On August 6, 2002, immigrant parents from all over the world would have been relieved to hear that their adult children over 21 who were previously ineligible to enter the United States as an immediate relative could immigrate to the United States under the Child Status Protection Act (CSPA).
Prior to CSPA, the children of U.S. citizens would lose their immediate relative status when they turned 21 because they were no longer considered “a child," a situation described as aging-out for immigration purposes. The aged-out children had to convert to first preference, if their petitioning parent was a USC, or 2B, if their petitioning parent was a lawful permanent resident (LPR). That caused a longer waiting period to reunite with family members. Worse yet, the derivative beneficiaries of LPR parents were disqualified of being “a child" of their parents and lost eligibility to immigrate when they turned 21. The 2002 Child Status Protection Act somewhat fixes this problem by allowing certain children in particular visa categories to entertain the benefits of preserving their immediate relative status. Thus, many parents are able to have their adult children immigrate with them after the implementation of this act.
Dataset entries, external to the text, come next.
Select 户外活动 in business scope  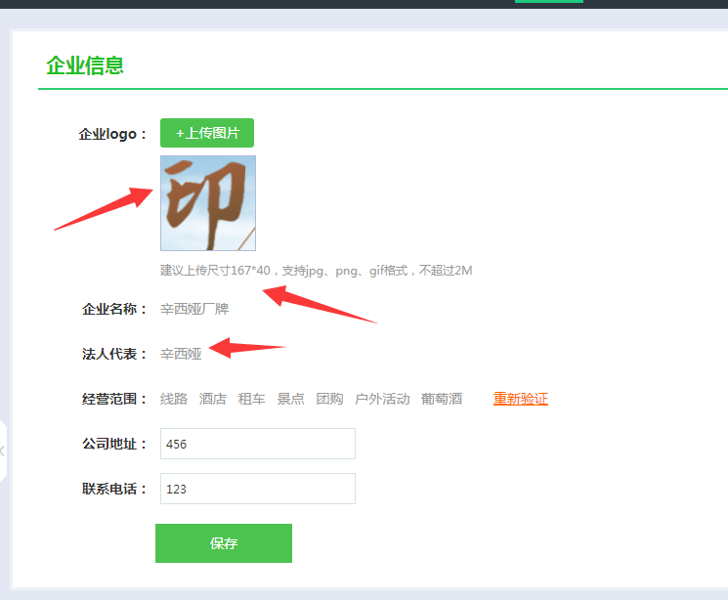(x=382, y=399)
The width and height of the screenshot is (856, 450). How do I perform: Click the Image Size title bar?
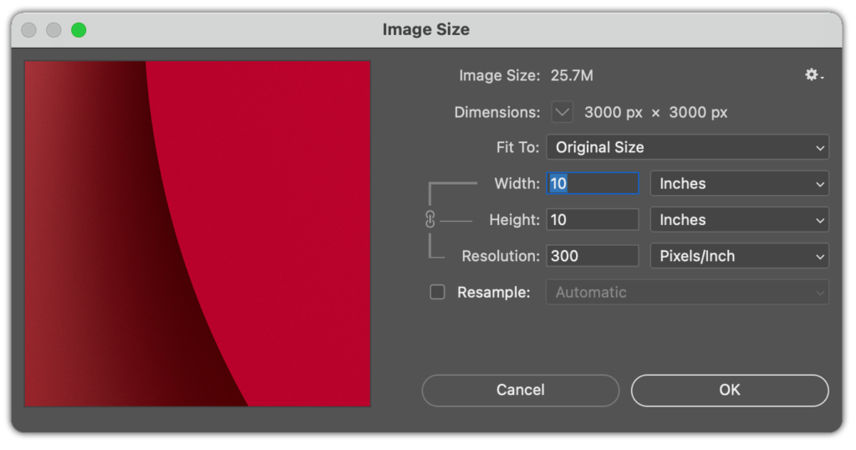pos(425,29)
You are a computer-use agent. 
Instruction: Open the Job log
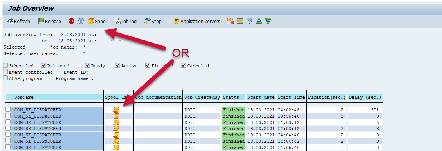click(125, 21)
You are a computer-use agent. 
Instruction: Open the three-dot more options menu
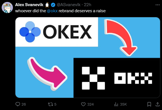(x=158, y=5)
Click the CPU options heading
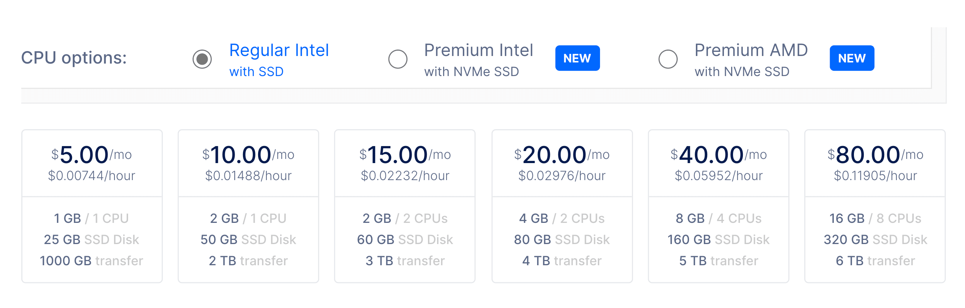Image resolution: width=965 pixels, height=308 pixels. [x=74, y=57]
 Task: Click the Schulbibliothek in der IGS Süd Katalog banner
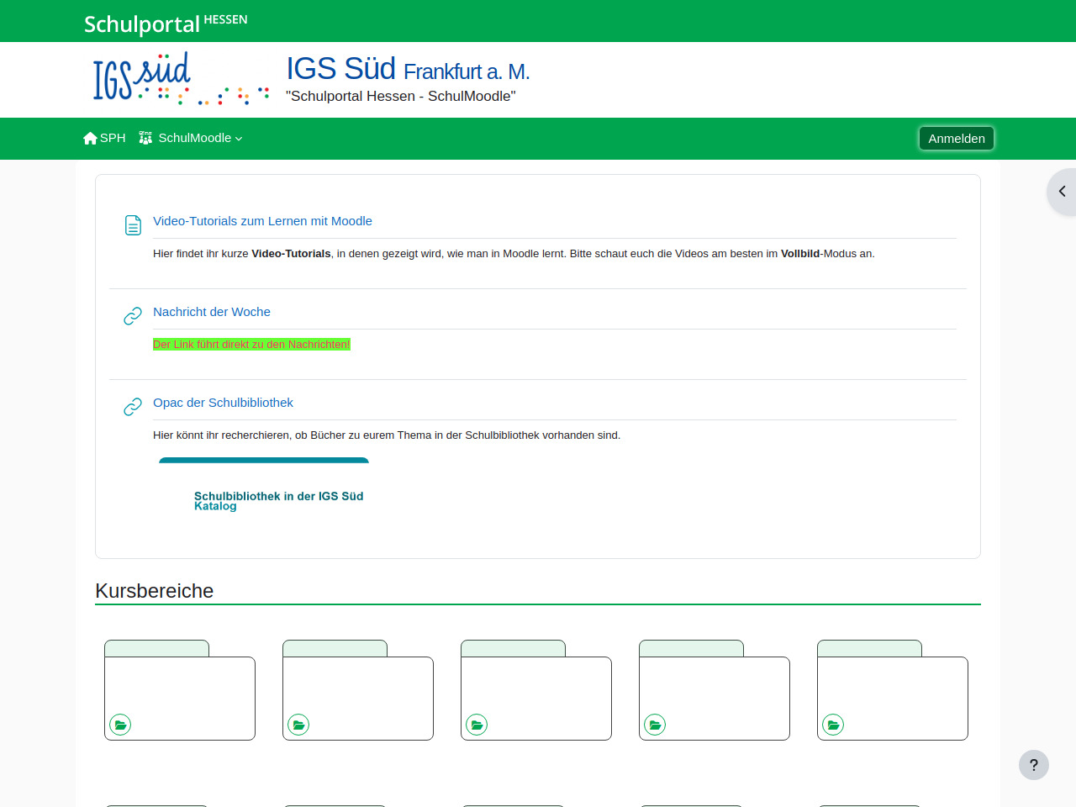[x=264, y=496]
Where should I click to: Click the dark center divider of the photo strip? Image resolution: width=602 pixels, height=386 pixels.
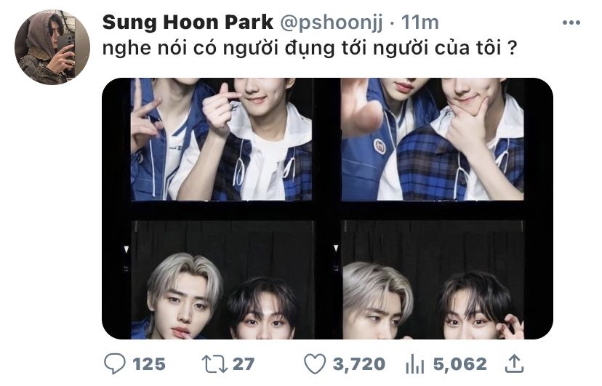click(x=327, y=209)
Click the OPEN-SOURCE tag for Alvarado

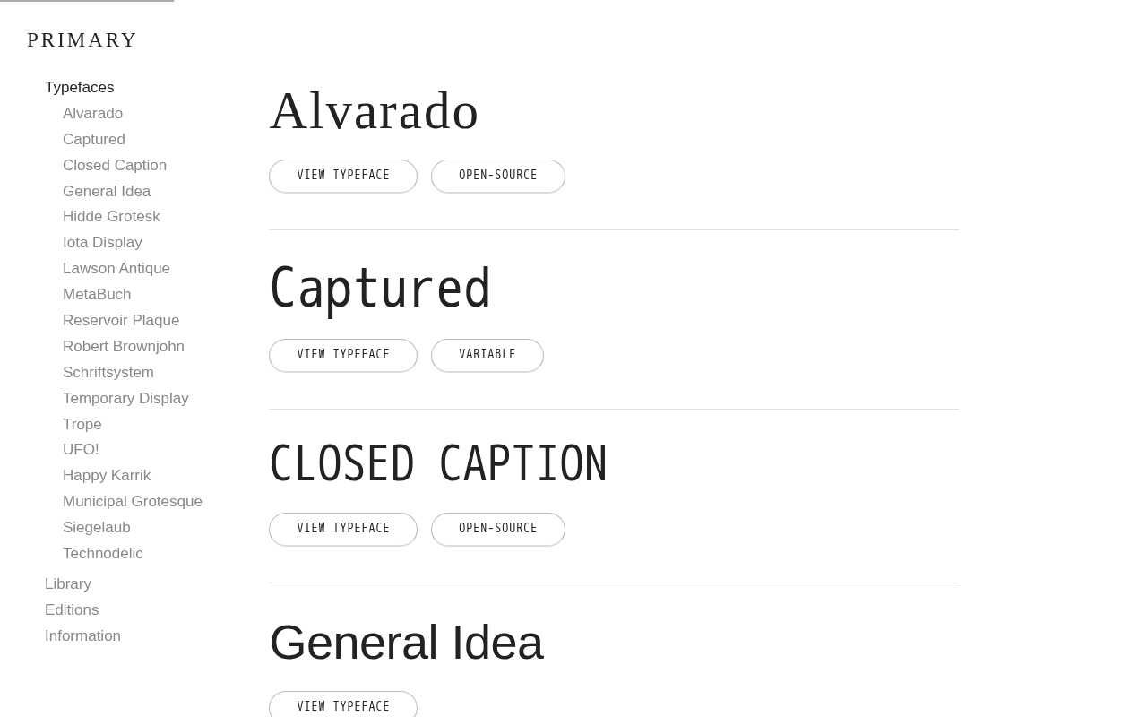(498, 176)
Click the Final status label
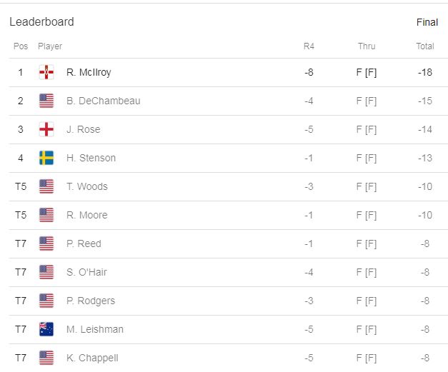The height and width of the screenshot is (372, 448). [427, 22]

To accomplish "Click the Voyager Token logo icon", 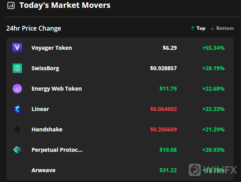I will tap(17, 48).
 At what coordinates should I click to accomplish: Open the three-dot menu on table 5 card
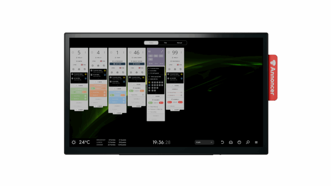(85, 53)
Who Is Covered under the CSPA?
CSPA covers the children of U.S. citizens, children or derivatives of Lawful Permanent Residents in family -and employment -based categories, children or derivatives of asylees and refugees, children of DV lottery applicants and children of the Violence against Women Act applicants. Unfortunately, CSPA does not cover fiancée visas and it does not protect children who marry before the application for an immigrant visa is approved.
Children of U.S. Citizens: These children will preserve their immediate relative status even after turning 21, if they are under 21 at the time of the filing of Form I-130. In addition, the children under 21 of LPR who later become immediate relatives due to their parents becoming U.S. citizens while they are still under 21 will preserve their immediate relative status as of the date of their parents’ naturalization
Example 1: P is 16 years old when her USC father files the I-130 for her. Her age is locked for the purpose of CSPA, and she will be an immediate relative even after turning 21 years of age.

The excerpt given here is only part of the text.